Las manos son una de las partes de nuestro cuerpo que más sufren en invierno, nosotros te daremos unos fáciles y agradables tips para cuidarlas.
El frío es un factor mortal para toda nuestra piel, la de las manos y rostro sufre especialmente, ya que es la que queda más expuesta. Las manos en especial las dejamos muy abandonadas, craso error, pues a pesar de tener una piel gruesa, son sometidas a extremas temperaturas, detergentes y descuidos.
Con estos sencillos consejos podrás cuidar de esta parte tan importante de tu cuerpo.
Hidratación constante
Uno de los problemas que tienen los médicos y enfermeras, por ejemplo, es la resequedad de sus manos por la cantidad de veces que deben lavárselas con alcoholes y desinfectantes. Para el común de la gente, también lavarse a menudo con desinfectantes antibacterianos que contienen alcohol pueden secar las manos. De hecho, incluso con jabón, con el que pueden perder cerca del 25 por ciento de su humedad natural con cada enjuague. Para renovar la flexibilidad de la piel, utiliza un jabón de leche, libre de sulfato en su lugar. Asegúrate de mantener una hidratación constante con una loción rica en vaselina.
Hacer las cutículas más suaves
Las caras visitas a la manicurista no son necesarias si cuidas constantemente de tus uñas, no son necesarias largas rutinas de trabajo en ellas, con unos pocos momentos que les dediques basta.
Deshazte de los molestos padrastros dándote masajes con una crema a base de aceite por la mañana y por la noche, para reparar los daños causados por la deshidratación.

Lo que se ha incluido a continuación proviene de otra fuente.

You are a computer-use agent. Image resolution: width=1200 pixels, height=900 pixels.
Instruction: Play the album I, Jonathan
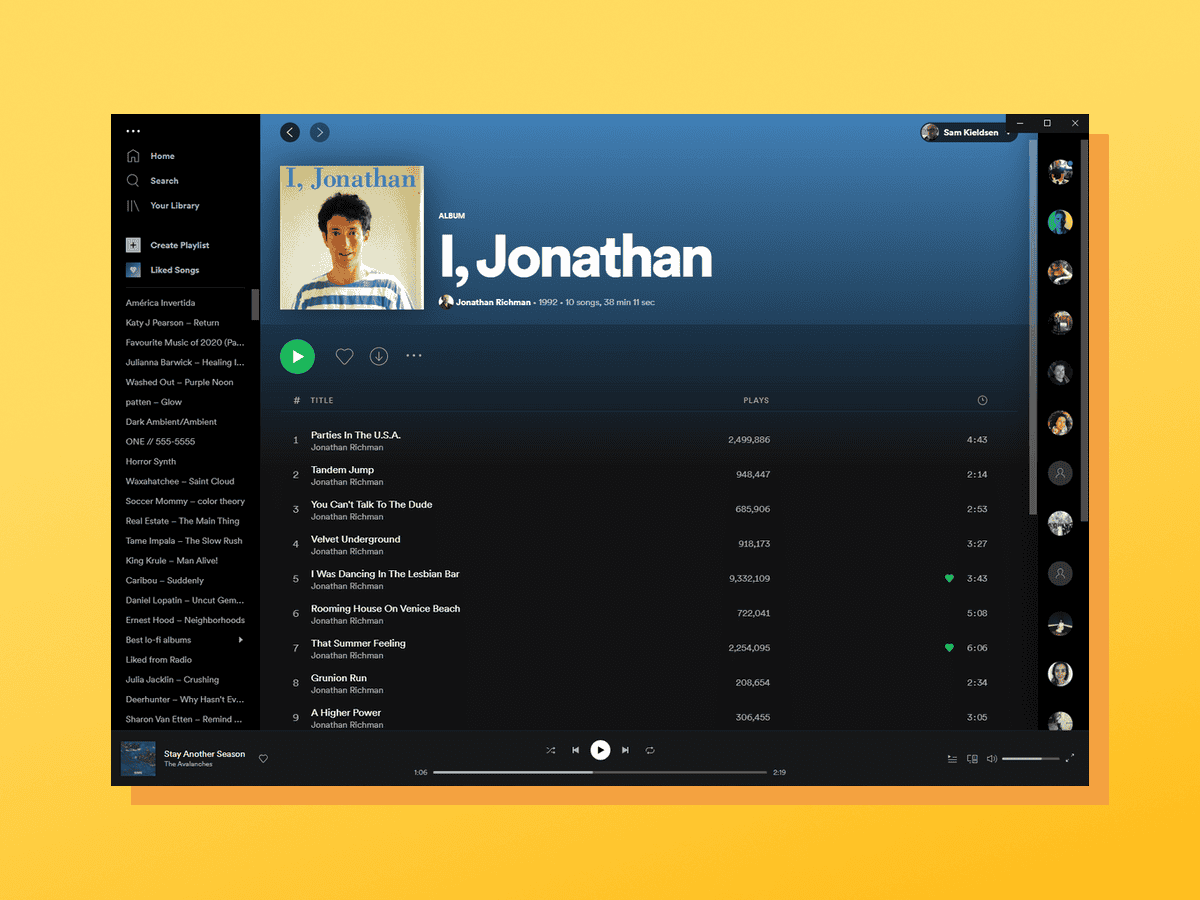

Para emparejar las cutículas, déjalas remojando un par de minutos en agua tibia y luego empújalas suavemente hacia atrás con un palito de naranjo, una vez a la semana, una buena idea es agregar aromas al agua, para que te queden las manos suaves, hidratadas y olorositas. Quita los residuos difíciles con un cortauñas pequeño.

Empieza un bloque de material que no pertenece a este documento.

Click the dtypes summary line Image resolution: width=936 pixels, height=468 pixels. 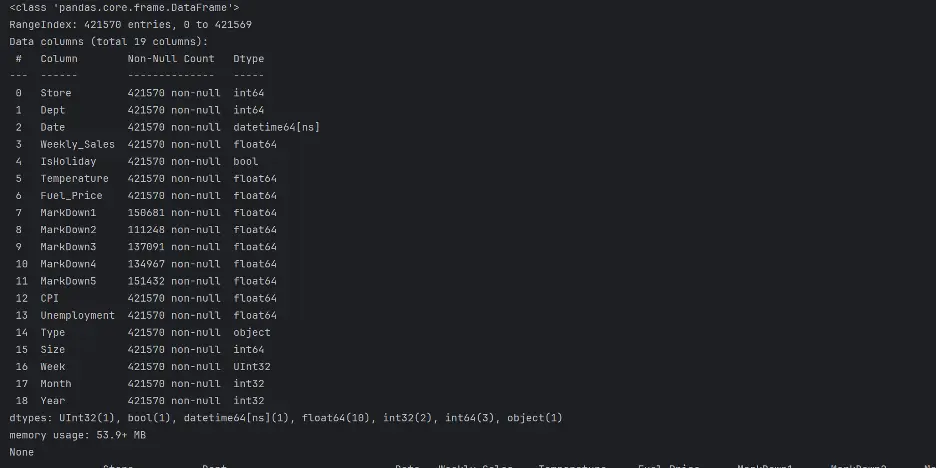point(286,418)
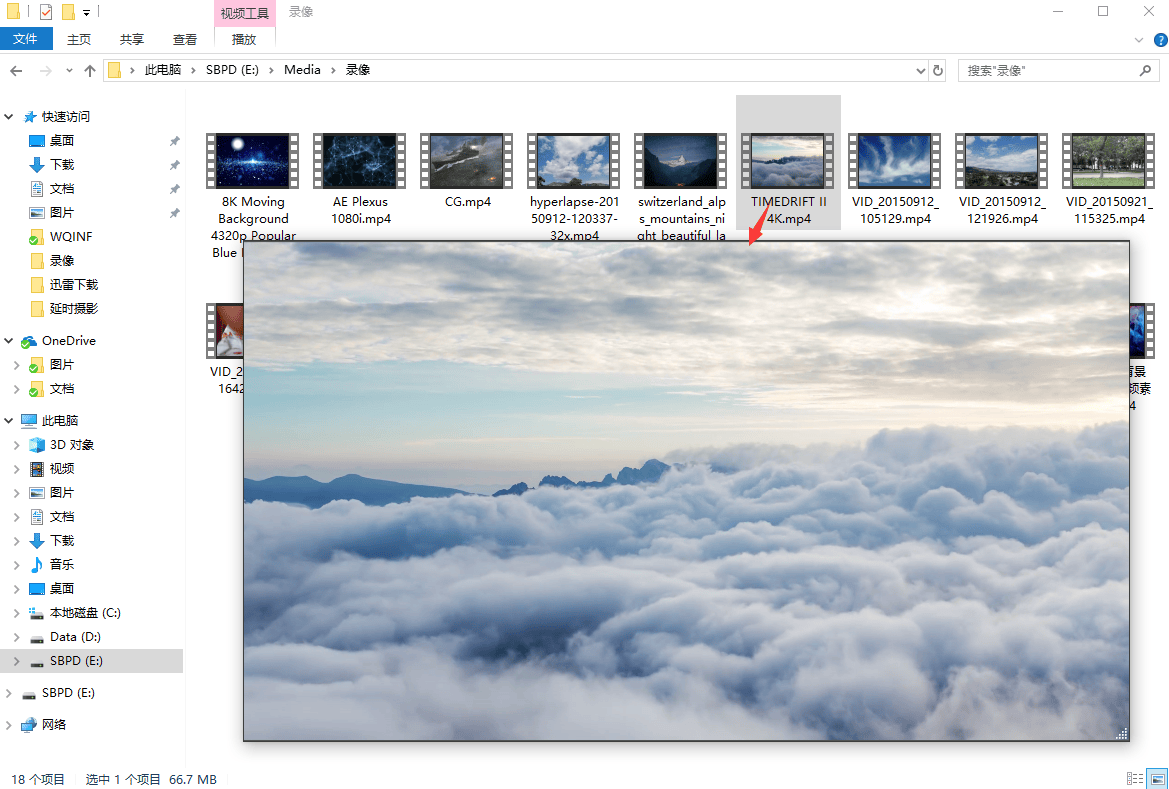Image resolution: width=1169 pixels, height=789 pixels.
Task: Switch to the 查看 ribbon tab
Action: 185,40
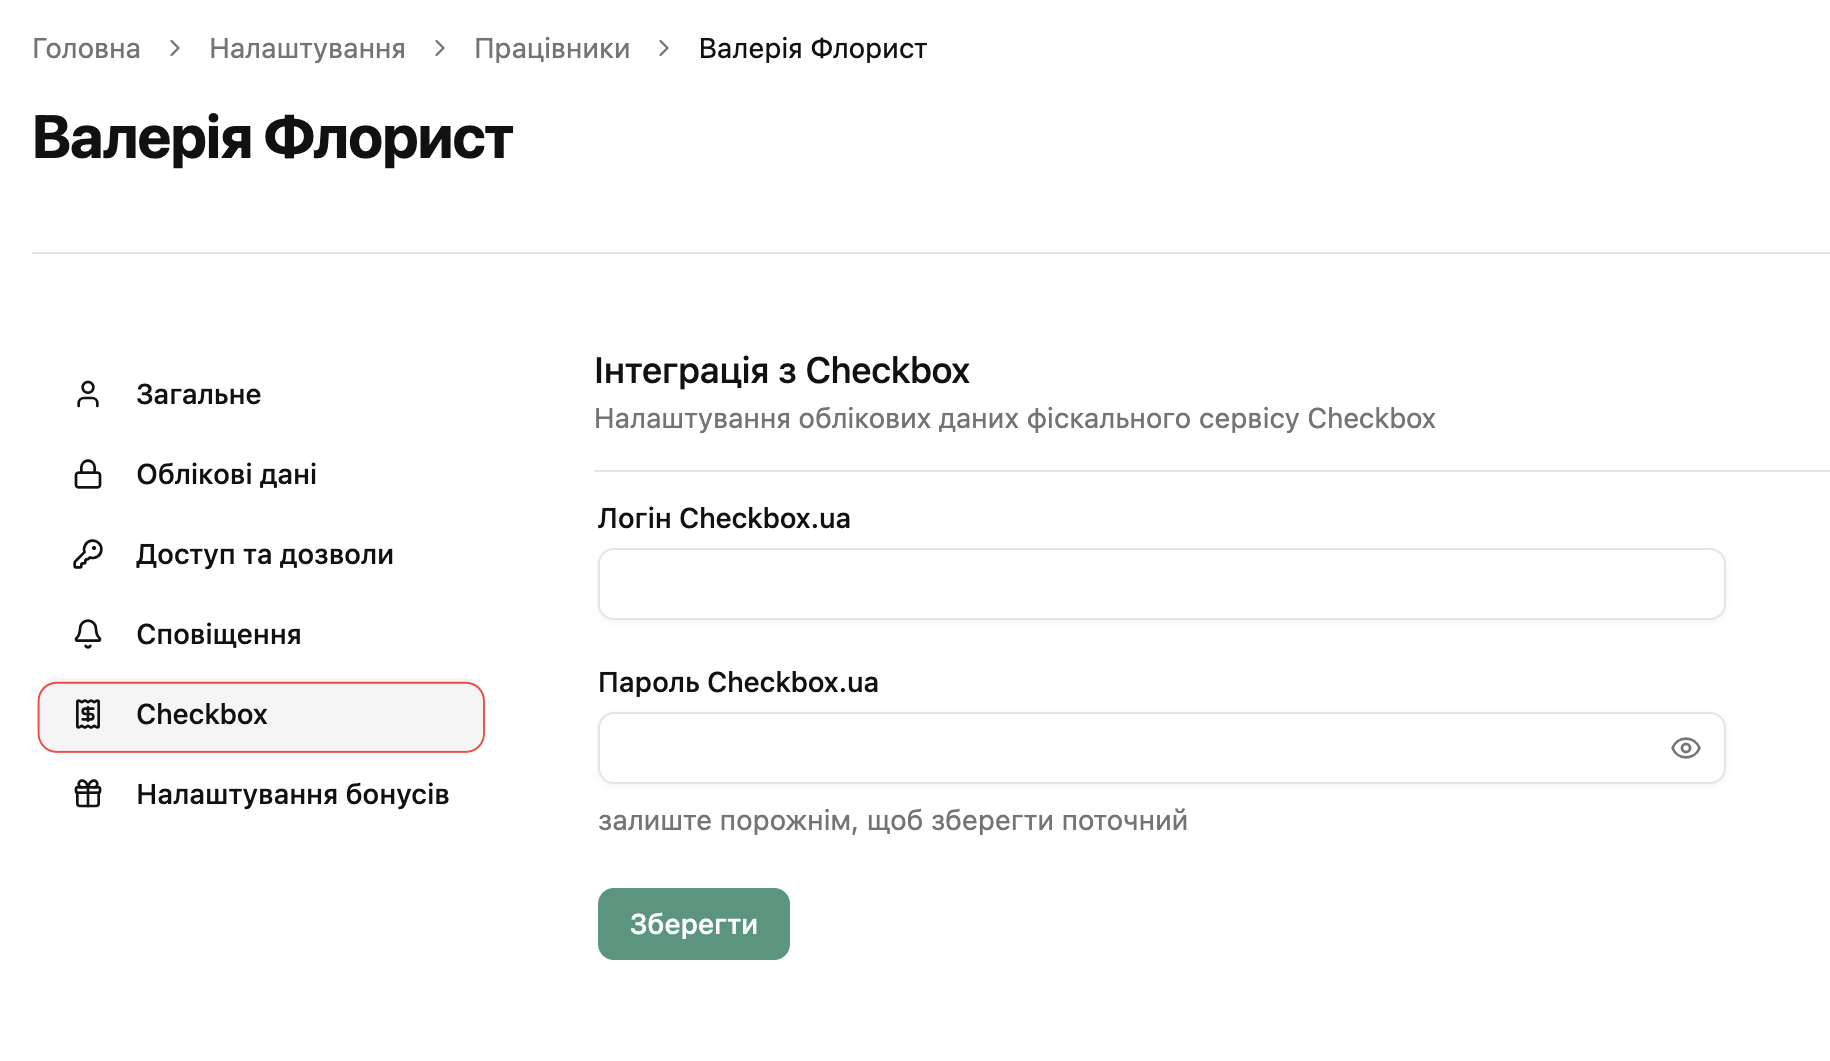
Task: Click the receipt icon beside Checkbox
Action: pos(88,714)
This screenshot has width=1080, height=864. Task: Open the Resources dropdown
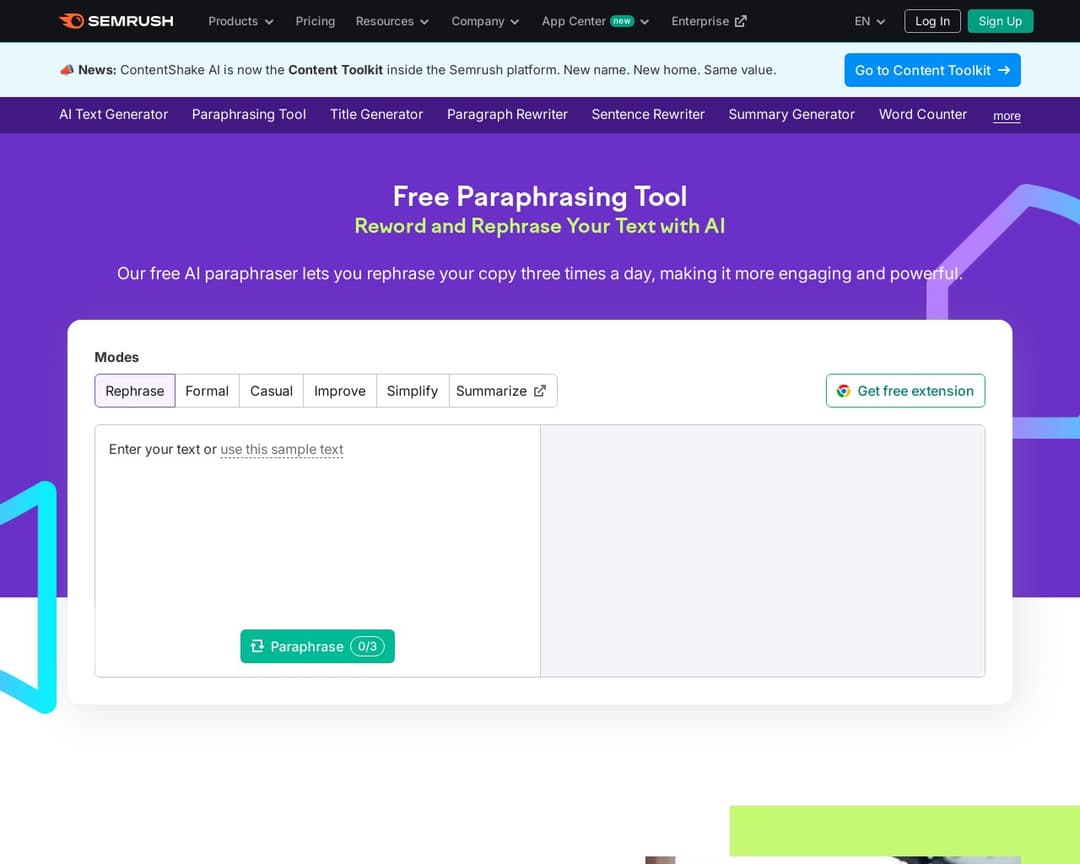click(x=392, y=21)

Aumentar la fuerza de uñas
Uno de los dolores más desagradables que se pueden sentir es que se nos doble o quiebre una uña, porque aunque se burlen cada vez que nos pasa, no hay persona que no contraiga su rostro cada vez que sucede. Lo que puedes hacer es evitar esmaltes que contengan tolueno, formaldehído y ftalato de dibutilo, porque debilitan las uñas. Y tomar un descanso de los esmaltes de uña por lo menos una semana al mes. Esas pinturas que no se saltan y que usan en los salones de belleza parecen increíbles, pero la verdad es que sofocan las uñas. Así, si descansas tus uñas de vez en cuando, puedes restaurar la humedad y mantener tus uñas sanas. Otra opción es aplicarte esmaltes que tengan calcio y fortalecedores, que además funcionan como primeras capas o simples brillos.
Empareja tu tono de piel
La piel de las manos es sensible, pues a pesar de su grosor se ve expuesta constantemente a agentes dañinos para ella. Desde el sol a los detergentes comunes van deteriorando su aspecto, los años de exposición al sol pueden causar manchas cafés en las manos. Para evitarlas, debes aplicarte protector solar con un SPF 30 diariamente. Si ya puedes ver los daños, cada dos días aplica un producto exfoliante con ácido glicólico para tener manos suaves y sin defectos a ninguna hora. En invierno los rayos del sol también afectan tu piel, aunque sean mucho más leves que en verano, por lo que no debes dejar el hábito de cuidarte con protector solar.
Si eres de esas que a pesar de tener mala circulación sanguínea y vivir con las manos rojas o moradas en invierno, jamás usas guantes, es mejor que vayas olvidándote de ese mal hábito. Cuidar de tus manos más que una obligación, es una necesidad. Si no te gusta sentir las manos apretadas, existen guantes sin dedos para que se te facilite escribir, comer y encontrar las cosas en tu bolso.